The other day I was at the beach and I slowly stepped towards the ocean. One foot in front of the other I tiptoed into the current. I could feel the water slowly rise up my leg as I walked deeper and deeper—starting at my toes and slowly rising to my knee. I felt the cool, wet sand beneath my feet as I plunged forward—my body growing numb to the cold. To my right, the sun was setting and the words of a favorite song played on loop in my head. As I walked into the ocean quietly singing along to the music in my mind and watched the sun drifting away, my thoughts were brought to the closing scene in “The Awakening” by Kate Chopin. The character swims out into the ocean without return—alluding to the desperate fact that she had committed suicide. "The foamy wavelets curled up to her white feet, and coiled like serpents about her ankles. She walked out. The water was chill, but she walked on. The water was deep, but she lifted her white body and reached out with a long, sweeping stroke. The touch of the sea is sensuous, enfolding the body in its soft, close embrace." I hadn't ever understood that scene.
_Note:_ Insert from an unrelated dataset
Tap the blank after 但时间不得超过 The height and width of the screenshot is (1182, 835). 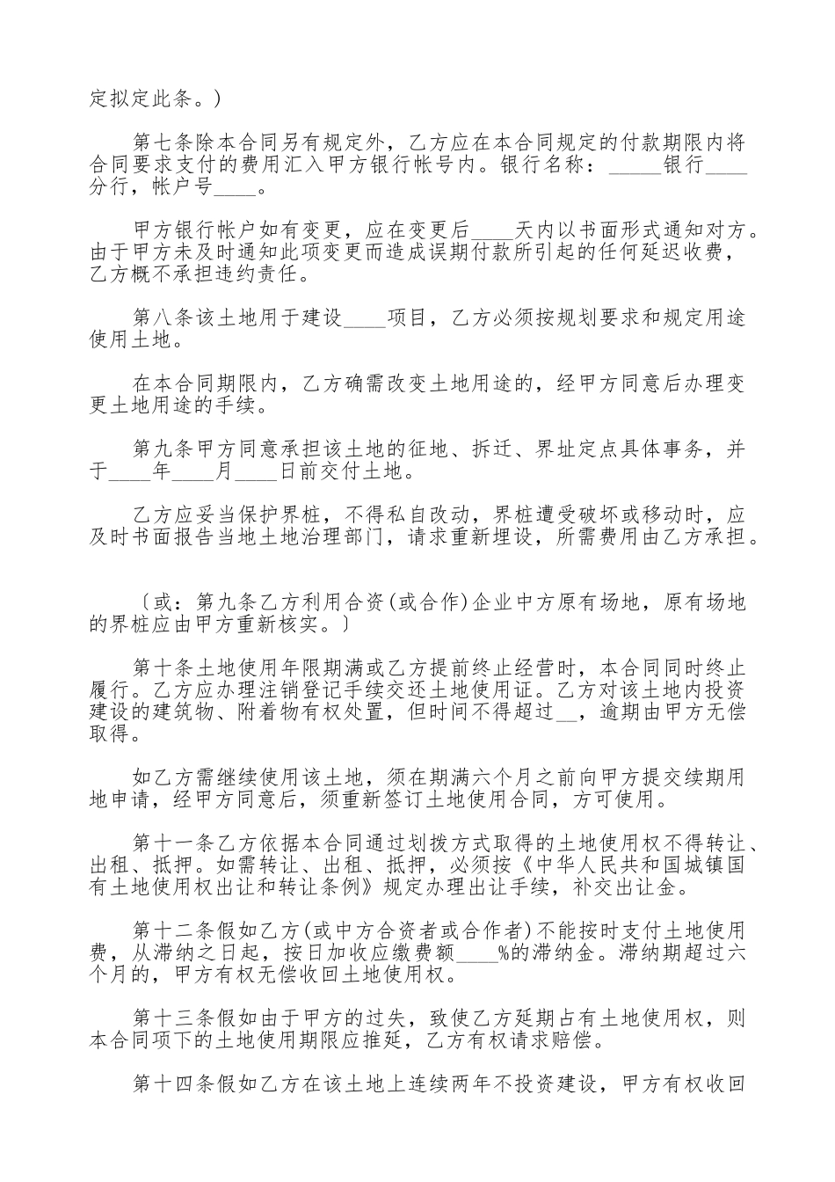point(567,714)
Why or how could someone just walk into the ocean and die. How could they allow the ocean to take hold of them and envelop them in the crushing grasp of the waves? Wouldn't they just swim? Wouldn't their lungs fight so hard to stay alive? I remember thinking she just seemed like a whiny woman.

But my life has changed and it has taken me places that I couldn't before fathom. I have been in that depth of despair. I have felt the urge and pull towards the ocean—the release from this life. I know what it’s like when the brain warps and twists your perception on life. You know that suicide is awful and wrong, and yet there is this undeniable pull towards the act. It’s like you’re in a haze and life seems dauntingly endless. It’s when you feel as if nothing you do could ever matter to anyone and you’re just sitting there, invisible. You’re brain goes numb and the only thought that ever crosses your mind is end it. Just end it now. Nobody will care. Nobody will even notice. God doesn't want you to suffer. So just do it. There are so many ways you could do it. Look—there’s something sharp right there. Just jab that into yourself. That will at least stop some of the pain. DO IT. And then you do. And you do it again. And again. Until your body is covered in bruises and cuts. Until you see more color on your skin than you see flesh. It never ends. And when the escape is finally enough, you sleep. Until the next time those warped and twisted thoughts cross your mind again. Trust me, I know.

I can connect with Edna in a way I never could have before. I occasionally do feel like Edna. And it takes all of the strength that I have not to succumb to those temptations. Yet, when I was in the thick of the craze, I felt as if I was weak for not ever fully succumbing to the pressing thoughts. I felt that if I had enough courage, I truly would end it. I was too fearful. So a tiny part of me applauds Edna. She had the guts to do what every fiber of her being felt was right. But... it's not right. I've seen it. It never ends the way you planned. It never quite has the effect that you had anticipated. While you were numb to others around you, they were not. They see you. And they feel you. And when you're gone, they feel the emptiness that once was you. So don't. Look at the waves and don't think of them as a means of escape. Think of them as a reason to stay.